──────── Extracted records

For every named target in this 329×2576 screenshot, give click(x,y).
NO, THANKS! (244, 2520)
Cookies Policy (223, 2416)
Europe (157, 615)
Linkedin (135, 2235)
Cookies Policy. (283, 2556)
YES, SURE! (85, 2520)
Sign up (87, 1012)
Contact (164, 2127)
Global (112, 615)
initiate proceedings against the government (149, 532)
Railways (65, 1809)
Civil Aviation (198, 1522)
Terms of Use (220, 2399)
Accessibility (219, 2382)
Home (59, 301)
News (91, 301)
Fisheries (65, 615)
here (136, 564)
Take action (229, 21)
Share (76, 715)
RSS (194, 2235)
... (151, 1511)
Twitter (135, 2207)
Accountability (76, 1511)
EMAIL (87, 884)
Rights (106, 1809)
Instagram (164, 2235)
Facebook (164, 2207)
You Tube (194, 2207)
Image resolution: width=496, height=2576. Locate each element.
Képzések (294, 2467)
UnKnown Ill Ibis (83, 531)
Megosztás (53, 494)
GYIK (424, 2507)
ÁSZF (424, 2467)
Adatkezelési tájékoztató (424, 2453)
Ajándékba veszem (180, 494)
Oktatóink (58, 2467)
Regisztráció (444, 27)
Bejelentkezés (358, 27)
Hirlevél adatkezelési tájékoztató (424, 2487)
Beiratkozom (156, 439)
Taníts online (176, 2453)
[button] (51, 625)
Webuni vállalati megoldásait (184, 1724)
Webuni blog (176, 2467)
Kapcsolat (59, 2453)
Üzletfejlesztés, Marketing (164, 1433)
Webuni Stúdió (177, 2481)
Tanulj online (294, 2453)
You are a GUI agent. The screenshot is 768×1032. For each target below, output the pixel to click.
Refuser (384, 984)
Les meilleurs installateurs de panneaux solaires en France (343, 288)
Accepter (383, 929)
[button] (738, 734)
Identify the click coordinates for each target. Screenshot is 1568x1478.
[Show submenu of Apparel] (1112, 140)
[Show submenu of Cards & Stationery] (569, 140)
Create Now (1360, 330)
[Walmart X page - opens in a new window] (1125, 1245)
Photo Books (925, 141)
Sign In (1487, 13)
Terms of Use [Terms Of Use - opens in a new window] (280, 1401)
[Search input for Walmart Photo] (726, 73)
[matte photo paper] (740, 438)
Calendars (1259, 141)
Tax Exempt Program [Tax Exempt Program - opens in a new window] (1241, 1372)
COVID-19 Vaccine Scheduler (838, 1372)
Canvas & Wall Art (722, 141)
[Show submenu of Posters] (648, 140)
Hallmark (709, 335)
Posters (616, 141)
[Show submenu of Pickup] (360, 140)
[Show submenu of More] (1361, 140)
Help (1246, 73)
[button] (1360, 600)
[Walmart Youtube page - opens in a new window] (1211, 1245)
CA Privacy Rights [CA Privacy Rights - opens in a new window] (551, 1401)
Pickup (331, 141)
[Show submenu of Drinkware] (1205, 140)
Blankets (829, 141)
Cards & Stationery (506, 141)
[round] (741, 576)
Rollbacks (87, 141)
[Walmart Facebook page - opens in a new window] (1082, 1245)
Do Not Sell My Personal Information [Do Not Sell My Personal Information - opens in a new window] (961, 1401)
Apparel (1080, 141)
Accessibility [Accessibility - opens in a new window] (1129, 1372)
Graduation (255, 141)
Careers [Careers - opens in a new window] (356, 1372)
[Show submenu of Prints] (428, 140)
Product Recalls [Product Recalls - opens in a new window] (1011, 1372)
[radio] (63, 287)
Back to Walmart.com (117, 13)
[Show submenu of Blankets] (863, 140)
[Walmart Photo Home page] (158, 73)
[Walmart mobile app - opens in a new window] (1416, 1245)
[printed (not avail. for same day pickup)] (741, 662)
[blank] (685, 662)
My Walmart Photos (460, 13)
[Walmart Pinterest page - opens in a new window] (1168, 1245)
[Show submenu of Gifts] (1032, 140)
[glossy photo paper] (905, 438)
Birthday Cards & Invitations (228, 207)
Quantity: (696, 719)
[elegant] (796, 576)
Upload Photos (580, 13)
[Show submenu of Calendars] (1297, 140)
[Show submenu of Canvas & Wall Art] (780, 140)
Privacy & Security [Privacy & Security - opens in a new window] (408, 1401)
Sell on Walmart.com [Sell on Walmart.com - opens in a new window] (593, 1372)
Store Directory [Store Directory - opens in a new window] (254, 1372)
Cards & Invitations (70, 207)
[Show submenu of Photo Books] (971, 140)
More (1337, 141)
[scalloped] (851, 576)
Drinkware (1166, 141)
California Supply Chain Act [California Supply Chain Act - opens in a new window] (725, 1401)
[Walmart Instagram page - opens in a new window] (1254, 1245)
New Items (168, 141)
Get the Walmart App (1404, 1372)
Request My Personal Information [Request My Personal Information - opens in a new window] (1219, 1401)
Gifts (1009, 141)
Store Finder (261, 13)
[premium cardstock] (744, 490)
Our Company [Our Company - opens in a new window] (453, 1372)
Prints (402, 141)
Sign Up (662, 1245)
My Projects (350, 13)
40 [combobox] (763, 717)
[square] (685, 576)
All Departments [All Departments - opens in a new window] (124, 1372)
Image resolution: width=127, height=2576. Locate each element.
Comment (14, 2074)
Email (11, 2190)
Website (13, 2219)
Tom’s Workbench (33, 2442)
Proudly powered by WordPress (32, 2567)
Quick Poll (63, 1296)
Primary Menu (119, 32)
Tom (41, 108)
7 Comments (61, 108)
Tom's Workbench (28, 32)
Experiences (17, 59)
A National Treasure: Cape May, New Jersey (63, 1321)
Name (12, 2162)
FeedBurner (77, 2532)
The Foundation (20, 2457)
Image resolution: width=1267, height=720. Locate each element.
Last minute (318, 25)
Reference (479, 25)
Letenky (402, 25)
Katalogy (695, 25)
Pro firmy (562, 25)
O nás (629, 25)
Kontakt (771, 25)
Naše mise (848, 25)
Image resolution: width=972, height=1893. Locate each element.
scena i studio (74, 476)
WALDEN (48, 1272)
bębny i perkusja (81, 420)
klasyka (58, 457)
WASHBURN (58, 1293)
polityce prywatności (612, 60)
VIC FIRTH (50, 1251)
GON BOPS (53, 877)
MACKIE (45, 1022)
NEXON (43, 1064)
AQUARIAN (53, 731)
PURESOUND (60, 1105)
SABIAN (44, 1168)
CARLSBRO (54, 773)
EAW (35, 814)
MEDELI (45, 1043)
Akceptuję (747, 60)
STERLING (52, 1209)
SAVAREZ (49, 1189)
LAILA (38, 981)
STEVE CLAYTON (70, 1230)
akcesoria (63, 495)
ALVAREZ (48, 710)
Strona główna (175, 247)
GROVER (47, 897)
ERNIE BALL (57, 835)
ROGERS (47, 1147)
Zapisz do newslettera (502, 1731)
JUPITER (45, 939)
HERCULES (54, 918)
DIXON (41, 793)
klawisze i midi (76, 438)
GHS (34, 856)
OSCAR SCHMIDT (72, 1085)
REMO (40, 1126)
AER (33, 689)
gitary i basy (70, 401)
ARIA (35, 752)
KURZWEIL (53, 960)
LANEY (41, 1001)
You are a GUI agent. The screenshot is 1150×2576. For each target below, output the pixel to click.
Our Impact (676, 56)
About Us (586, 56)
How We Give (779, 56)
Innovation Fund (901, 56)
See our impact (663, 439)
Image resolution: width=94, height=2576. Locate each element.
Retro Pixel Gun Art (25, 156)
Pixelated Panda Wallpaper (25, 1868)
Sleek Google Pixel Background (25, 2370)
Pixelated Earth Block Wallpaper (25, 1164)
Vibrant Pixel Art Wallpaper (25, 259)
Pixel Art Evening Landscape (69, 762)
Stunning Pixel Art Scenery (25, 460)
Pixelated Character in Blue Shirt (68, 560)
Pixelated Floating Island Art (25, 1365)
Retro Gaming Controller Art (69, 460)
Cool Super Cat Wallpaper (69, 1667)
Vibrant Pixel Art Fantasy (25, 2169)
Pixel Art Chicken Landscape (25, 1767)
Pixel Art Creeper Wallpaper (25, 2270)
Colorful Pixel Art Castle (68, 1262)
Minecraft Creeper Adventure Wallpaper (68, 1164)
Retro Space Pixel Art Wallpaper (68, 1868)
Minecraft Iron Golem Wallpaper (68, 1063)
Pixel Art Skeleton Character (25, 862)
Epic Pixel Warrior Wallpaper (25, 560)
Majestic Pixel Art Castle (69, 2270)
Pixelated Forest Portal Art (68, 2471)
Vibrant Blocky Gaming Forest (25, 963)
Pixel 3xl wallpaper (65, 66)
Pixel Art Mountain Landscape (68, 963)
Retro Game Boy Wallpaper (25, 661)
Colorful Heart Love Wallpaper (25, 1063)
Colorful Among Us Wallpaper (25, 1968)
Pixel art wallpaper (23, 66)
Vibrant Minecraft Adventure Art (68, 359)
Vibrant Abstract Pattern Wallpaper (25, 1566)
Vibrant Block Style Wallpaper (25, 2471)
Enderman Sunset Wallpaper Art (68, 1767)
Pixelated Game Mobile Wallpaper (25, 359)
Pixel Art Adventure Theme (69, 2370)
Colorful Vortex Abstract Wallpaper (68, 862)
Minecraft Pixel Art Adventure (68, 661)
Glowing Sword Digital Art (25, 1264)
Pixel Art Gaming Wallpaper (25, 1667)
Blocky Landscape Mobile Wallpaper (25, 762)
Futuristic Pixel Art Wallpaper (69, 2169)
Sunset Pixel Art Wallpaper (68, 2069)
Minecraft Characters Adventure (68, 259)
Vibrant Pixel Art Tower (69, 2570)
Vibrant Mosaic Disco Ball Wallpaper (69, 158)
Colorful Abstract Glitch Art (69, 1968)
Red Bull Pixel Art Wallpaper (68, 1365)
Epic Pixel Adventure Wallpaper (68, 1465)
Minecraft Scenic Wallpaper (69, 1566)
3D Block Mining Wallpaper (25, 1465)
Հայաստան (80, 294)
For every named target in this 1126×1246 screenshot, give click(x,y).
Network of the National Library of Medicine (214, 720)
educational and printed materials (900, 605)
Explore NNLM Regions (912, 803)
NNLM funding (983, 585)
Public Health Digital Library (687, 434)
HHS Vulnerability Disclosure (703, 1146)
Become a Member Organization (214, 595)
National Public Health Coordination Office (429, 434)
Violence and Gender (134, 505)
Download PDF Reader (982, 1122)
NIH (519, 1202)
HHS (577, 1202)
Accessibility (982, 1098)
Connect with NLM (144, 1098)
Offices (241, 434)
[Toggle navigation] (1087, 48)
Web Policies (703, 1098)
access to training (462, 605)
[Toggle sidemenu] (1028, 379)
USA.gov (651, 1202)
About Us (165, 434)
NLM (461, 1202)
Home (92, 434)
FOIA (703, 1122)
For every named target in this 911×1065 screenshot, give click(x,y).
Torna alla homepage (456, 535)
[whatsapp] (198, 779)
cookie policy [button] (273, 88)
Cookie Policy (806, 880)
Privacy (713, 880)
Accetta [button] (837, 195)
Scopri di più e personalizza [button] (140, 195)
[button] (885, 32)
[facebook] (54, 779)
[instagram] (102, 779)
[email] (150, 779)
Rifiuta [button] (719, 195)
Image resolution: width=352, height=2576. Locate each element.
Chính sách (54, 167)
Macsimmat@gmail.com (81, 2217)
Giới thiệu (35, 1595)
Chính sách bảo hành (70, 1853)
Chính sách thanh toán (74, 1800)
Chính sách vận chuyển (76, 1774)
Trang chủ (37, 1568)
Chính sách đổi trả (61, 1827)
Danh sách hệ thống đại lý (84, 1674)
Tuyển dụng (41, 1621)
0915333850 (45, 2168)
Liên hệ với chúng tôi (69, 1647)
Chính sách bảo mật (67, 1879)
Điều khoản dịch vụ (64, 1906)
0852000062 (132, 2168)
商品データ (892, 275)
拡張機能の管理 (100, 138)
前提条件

────────────────

- What to do
Can you arrange the records from the line containing "UnKnown Ill Ibis (83, 531)" through the line containing "Tanulj online (294, 2453)" as a Markdown table with the columns Row and Record, numbering each row and skipping any blank lines?

- Result of the exercise
| Row | Record |
|---|---|
| 1 | UnKnown Ill Ibis (83, 531) |
| 2 | Megosztás (53, 494) |
| 3 | GYIK (424, 2507) |
| 4 | ÁSZF (424, 2467) |
| 5 | Adatkezelési tájékoztató (424, 2453) |
| 6 | Ajándékba veszem (180, 494) |
| 7 | Oktatóink (58, 2467) |
| 8 | Regisztráció (444, 27) |
| 9 | Bejelentkezés (358, 27) |
| 10 | Hirlevél adatkezelési tájékoztató (424, 2487) |
| 11 | Beiratkozom (156, 439) |
| 12 | Taníts online (176, 2453) |
| 13 | [button] (51, 625) |
| 14 | Webuni vállalati megoldásait (184, 1724) |
| 15 | Webuni blog (176, 2467) |
| 16 | Kapcsolat (59, 2453) |
| 17 | Üzletfejlesztés, Marketing (164, 1433) |
| 18 | Webuni Stúdió (177, 2481) |
| 19 | Tanulj online (294, 2453) |